First, we need to determine the equation of the circle. Since the circle is centered at (3,0) and has a radius of 2, the equation is given by: \((x-3)^2 + y^2 = 2^2\)

Let's consider a small cylindrical shell at a distance x from the y-axis. The height of the shell is given by the distance between the top and bottom of the circle at that x-value, which is 2 times the y-value of the circle. To find the y-value, we first solve for y in the equation of the circle: \(y^2 = 2^2 - (x-3)^2\) Now, take the square root of both sides (keeping only the positive value, as we're considering the top half of the circle): \(y = \sqrt{2^2 - (x-3)^2}\) Thus, the height of the cylindrical shell at distance x is: \(2y = 2\sqrt{2^2 - (x-3)^2}\)

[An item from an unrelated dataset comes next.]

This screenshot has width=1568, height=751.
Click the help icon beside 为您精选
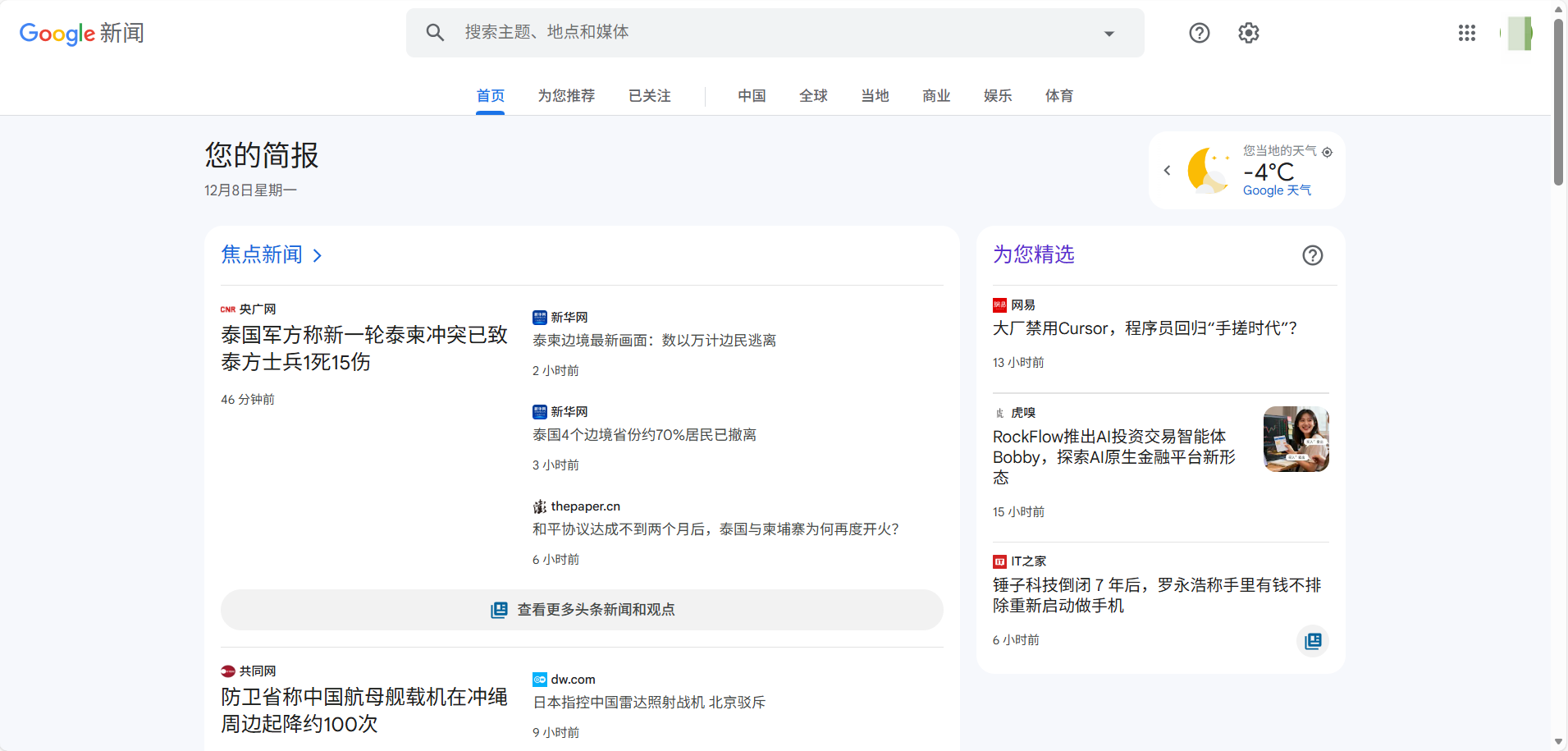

The thickness of a cylindrical shell is given by the small change in x, which we denote as dx.

The circumference of a cylindrical shell at distance x is given by: \(c = 2\pi x\)

To find the volume of the torus, we need to integrate the volume of small cylindrical shells over the range of x-values for which the circle exists. The volume of a small cylindrical shell is given by the product of its height, thickness, and circumference: \(dV = 2\pi x * 2\sqrt{2^2 - (x-3)^2} * dx\) We integrate over the x-values between 1 and 5 since this is the range for which the circle exists (3-2 and 3+2): \(V = \int_{1}^{5} 4\pi x\sqrt{2^2 - (x-3)^2}dx\)

This integral is not a standard one and might be difficult to solve by hand. You may use a computer algebra system or a table of integrals to evaluate the integral: \(V = \int_{1}^{5} 4\pi x\sqrt{2^2 - (x-3)^2}dx \approx 31.81 \pi\) So the volume of the torus is approximately 31.81π cubic units.